Na última entrevista que deu para a Fórum, logo após assumir o ministério, o senhor fez um balanço bastante negativo do que encontrou. E agora, depois de um ano de queda de 4% no PIB e corte de receitas, qual o balanço que o senhor pode fazer deste um ano e quase dois meses de gestão?
Quando você vai subir uma ladeira, sai da marcha de velocidade e vai para a marcha de força, certo? Foi mais ou menos isso o que aconteceu. Eu tive que, primeiro, cuidar de recompor o ministério. Recompor as políticas culturais, a parte gerencial e a parte administrativa, já que o ministério estava bastante enfraquecido. O clima no ambiente de trabalho não era bom. Algumas áreas haviam criminalizado propositalmente pontos de cultura, cinematecas etc. Então, tive que recompor tudo isso e hoje já está feito, hoje o ministério já é saudável de novo. Quando a presidenta me convidou, ela disse taxativamente que estava me convidando para recuperar a grandeza de antes. Mas que queria que eu fosse adiante, e não fizesse a mesma coisa de sempre. Ela disse que o Brasil já é outro, avançamos em muitas coisas, outras não conseguimos avançar, mas as políticas culturais devem ser pensadas dentro deste novo contexto.
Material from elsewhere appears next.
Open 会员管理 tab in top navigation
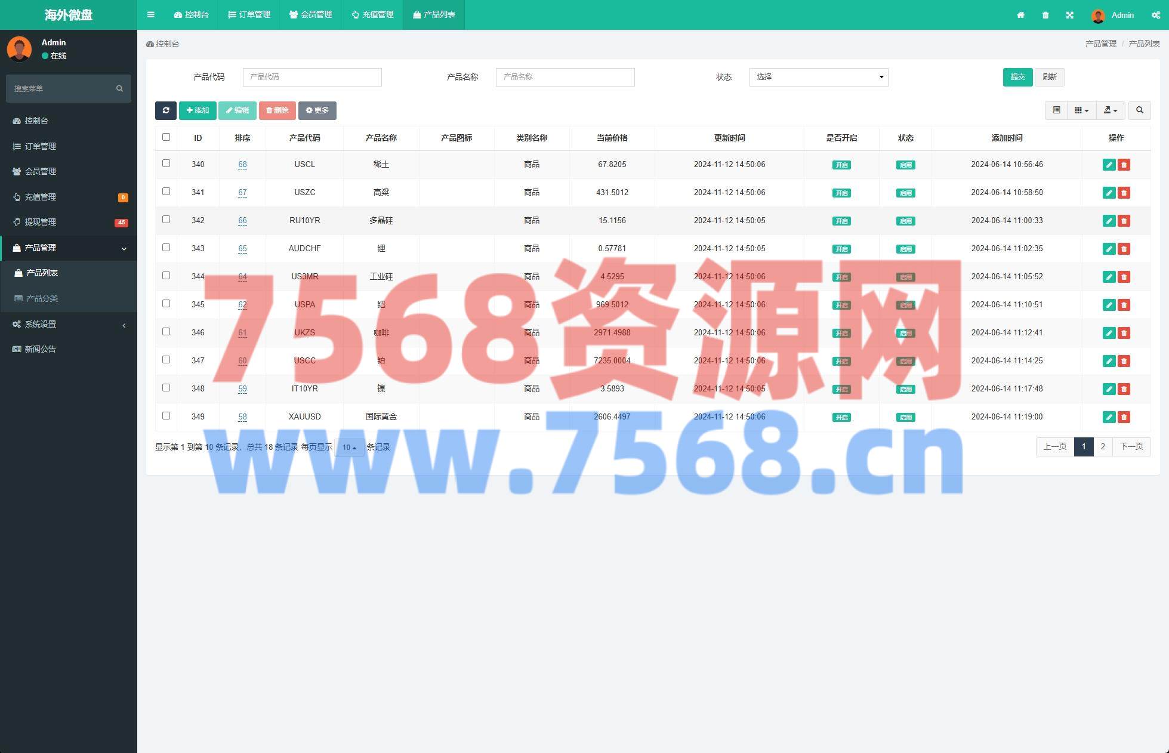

Pela primeira vez, estamos com uma formulação sólida na área de economia da cultura. Estamos, também, com um projeto pronto, que foi discutido com artistas, sobre direitos autorais na internet. Inclusive, seremos um dos países pioneiros nessa área. Estamos sendo acompanhados por países europeus e já temos o apoio de praticamente toda a América Latina e o Caribe. A Unesco vai levar essa discussão adiante, porque é uma questão internacional. Estamos também com o substituto da Lei Rouanet pronto, que foi aprovado na Câmara, que nós fizemos exaustivas análises e estamos assessorando tecnicamente para que, na sua aprovação no Senado, se dê conta de consertar o que for necessário.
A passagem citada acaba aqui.